• ABOUT THIS TASK
Please print exactly the lines running from the one that contains "Given: Open options for the jmbfs.org result" to the end of the data, with both lines included.

──────────

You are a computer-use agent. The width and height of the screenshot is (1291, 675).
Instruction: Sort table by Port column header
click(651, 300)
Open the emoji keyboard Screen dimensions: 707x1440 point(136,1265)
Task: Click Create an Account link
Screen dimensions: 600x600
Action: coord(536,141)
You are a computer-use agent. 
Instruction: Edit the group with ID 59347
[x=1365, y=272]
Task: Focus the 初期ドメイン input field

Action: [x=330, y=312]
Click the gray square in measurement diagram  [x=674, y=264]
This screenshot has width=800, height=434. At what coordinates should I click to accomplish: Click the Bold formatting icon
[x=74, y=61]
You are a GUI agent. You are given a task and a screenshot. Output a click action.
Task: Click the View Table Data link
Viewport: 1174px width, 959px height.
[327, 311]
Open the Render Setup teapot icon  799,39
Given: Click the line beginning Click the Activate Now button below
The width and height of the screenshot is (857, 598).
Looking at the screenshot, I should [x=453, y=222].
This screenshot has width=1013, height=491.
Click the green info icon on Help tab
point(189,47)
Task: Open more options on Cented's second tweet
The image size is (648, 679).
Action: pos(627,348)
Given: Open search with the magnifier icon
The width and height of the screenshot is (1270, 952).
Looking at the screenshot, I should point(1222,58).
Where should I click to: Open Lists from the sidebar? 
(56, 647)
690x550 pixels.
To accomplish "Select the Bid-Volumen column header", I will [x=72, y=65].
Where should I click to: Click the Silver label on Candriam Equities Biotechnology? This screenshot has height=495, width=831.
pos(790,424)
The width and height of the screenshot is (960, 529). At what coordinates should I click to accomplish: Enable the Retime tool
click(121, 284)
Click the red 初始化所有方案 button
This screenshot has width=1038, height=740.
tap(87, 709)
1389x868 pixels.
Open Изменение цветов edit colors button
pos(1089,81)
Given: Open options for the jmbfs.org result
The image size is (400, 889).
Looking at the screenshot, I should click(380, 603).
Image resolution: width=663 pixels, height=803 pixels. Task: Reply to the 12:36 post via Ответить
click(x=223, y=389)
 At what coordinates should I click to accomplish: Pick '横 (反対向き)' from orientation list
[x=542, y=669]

──────────

• OUTPUT
Given: Open options for the jmbfs.org result
The image size is (400, 889).
Looking at the screenshot, I should click(380, 603).
Image resolution: width=663 pixels, height=803 pixels. Task: Reply to the 12:36 post via Ответить
click(x=223, y=389)
 At what coordinates should I click to accomplish: Pick '横 (反対向き)' from orientation list
[x=542, y=669]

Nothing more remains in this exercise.